I have a York heat pump and air handler. My sons called yesterday to say that AC isn't working. Got home this morning from work. After checking several items, found blown 5A fuse on air handler board. I replaced fuse, turned on fan and all worked fine. Turned to 'cool' and when the signal was sent to condenser outside, the fuse immediately blew. Searched for obvious shorts to the condenser outside and found none. 

Could it have something to due with the contacter on the condenser and how would I rule this out before making another arbitrary run to town to buy the wrong part?


----------



## Doc Holliday (Mar 12, 2011)

There is a short, either a knick in a wire or two or possibly inside of the condenser the low voltage wires have come loose (the wire nut(s) fell off?) and are touching the cabinet.

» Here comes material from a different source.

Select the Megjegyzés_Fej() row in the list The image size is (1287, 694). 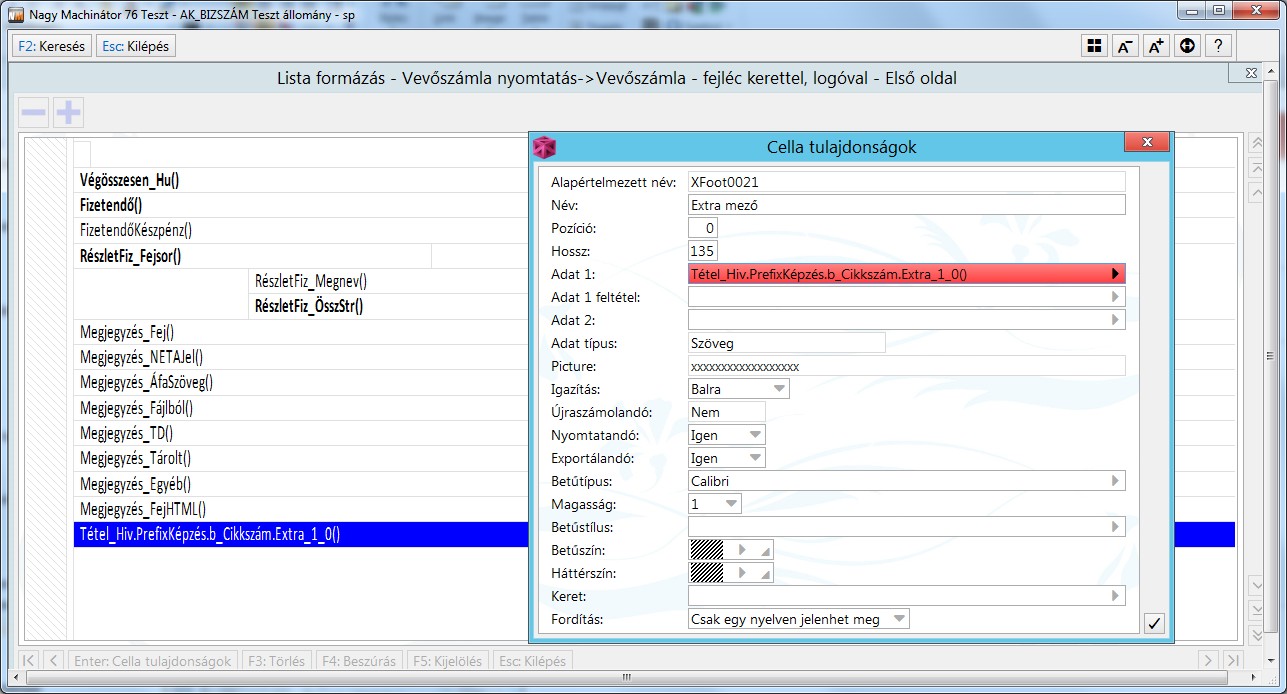click(127, 332)
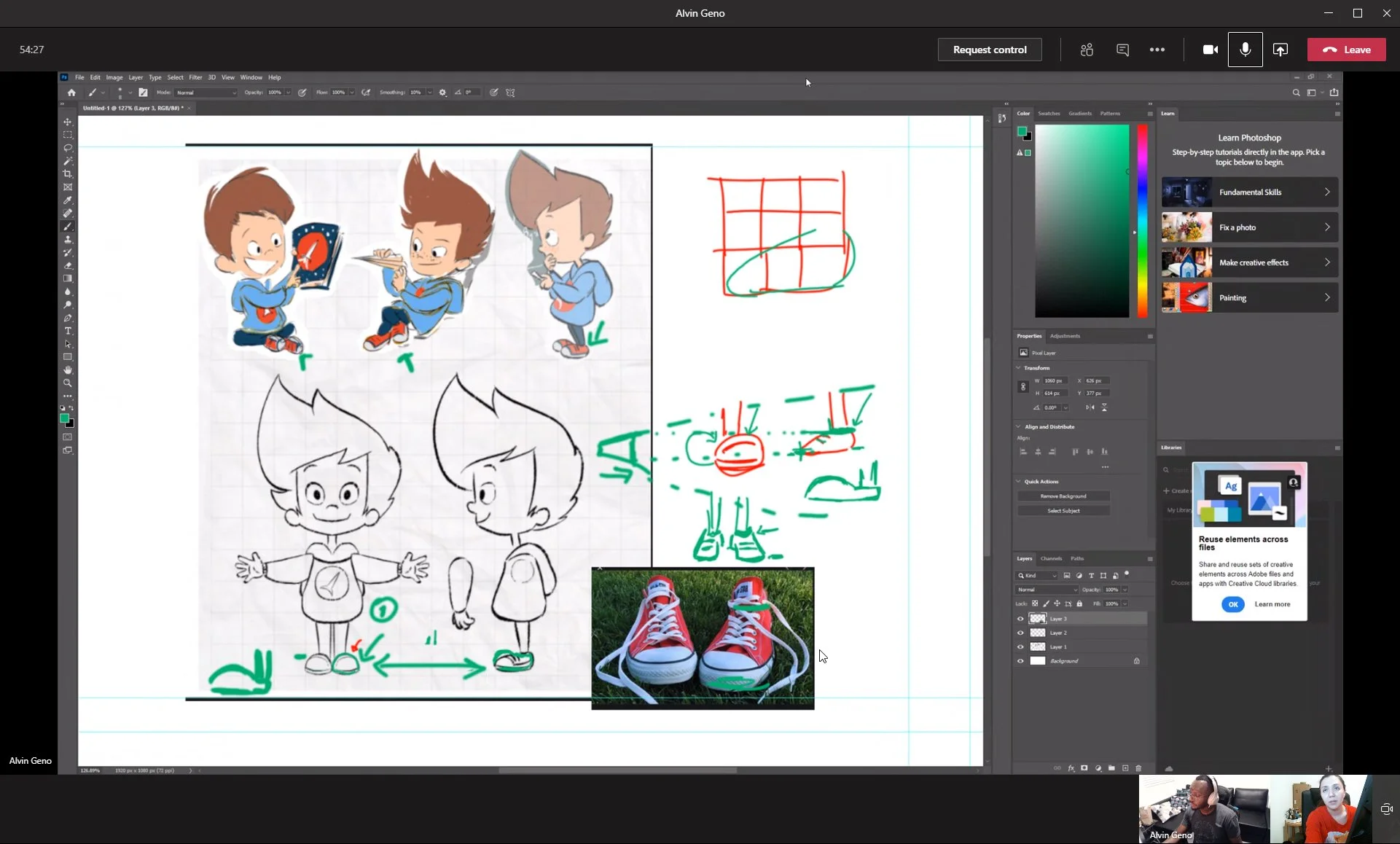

You will continue to blow fuses until you find the problem.


----------



## JJboy (Oct 12, 2010)

-Set to heat and see if it gonna blow the fuse.
-Isolate the thermostat.
-Check for shorts from furnace to thermostat wires.


----------



## Doc Holliday (Mar 12, 2011)

JJboy said:


> -Set to heat and see if it gonna blow the fuse.


This is excellent advice.


----------



## biggles (Jan 1, 2008)

remove the low voltage out at the condenser refuse the board and call for cooling..fuse holds then the problem is in the condenser contactor coil:wink: pressure control shorted:wink: doing this test will verify run out to the condenser from the stat down thru the AHU to outside....contactor coil for the compressor is a major draw on the TR and that fuse.....


----------



## Flajim (Jun 18, 2011)

Thanks, Biggles. 

This is actually what I did. I was convinced in the beginning that I had a short in the low v wire and climbed in the tight a** attic and examined. Not a knick found. So, I d/c from condenser, and when the unit 'called for cooling' no blown fuse. I wasted another fuse when I hooked it back up and tried again. When it 'called for cooling' it blew. Replaced contacter/coil in condenser and are now enjoying wonderfully cool, low humidity air in the Florida summer. Thanks for your advise, albeit after I stumbled on the solution naively on my own.


----------



## biggles (Jan 1, 2008)

contactor coils have a certain resistance in fact any coil no matter what it is controlling 120V 240V or even 480V it stll has to pull in the contactor and that is part of that VA you see on the TR rating.if the coil gets worn or shorts out right back to the fuse as it should.so next time yor at a neighborhood BBQ and some guy is saying how his fuse is blowing when he goes to cool calll.you kick in and say change the contactor.if you have access to an OHM meter check the old one vs the new 24v disconnected and you'll see a resistance difference....:thumbup:hvac service its not brain surgery believe me after 30yrs in it..:whistling2:enjoy those BTUs banging... the biggest draws in VA on a residential unit are the soilid state in the air handler,the digital stat,the condenser contactor because of the run outside into it


----------



## COLDIRON (Mar 15, 2009)

biggles said:


> remove the low voltage out at the condenser refuse the board and call for cooling..fuse holds then the problem is in the condenser contactor coil:wink: pressure control shorted:wink: doing this test will verify run out to the condenser from the stat down thru the AHU to outside....contactor coil for the compressor is a major draw on the TR and that fuse.....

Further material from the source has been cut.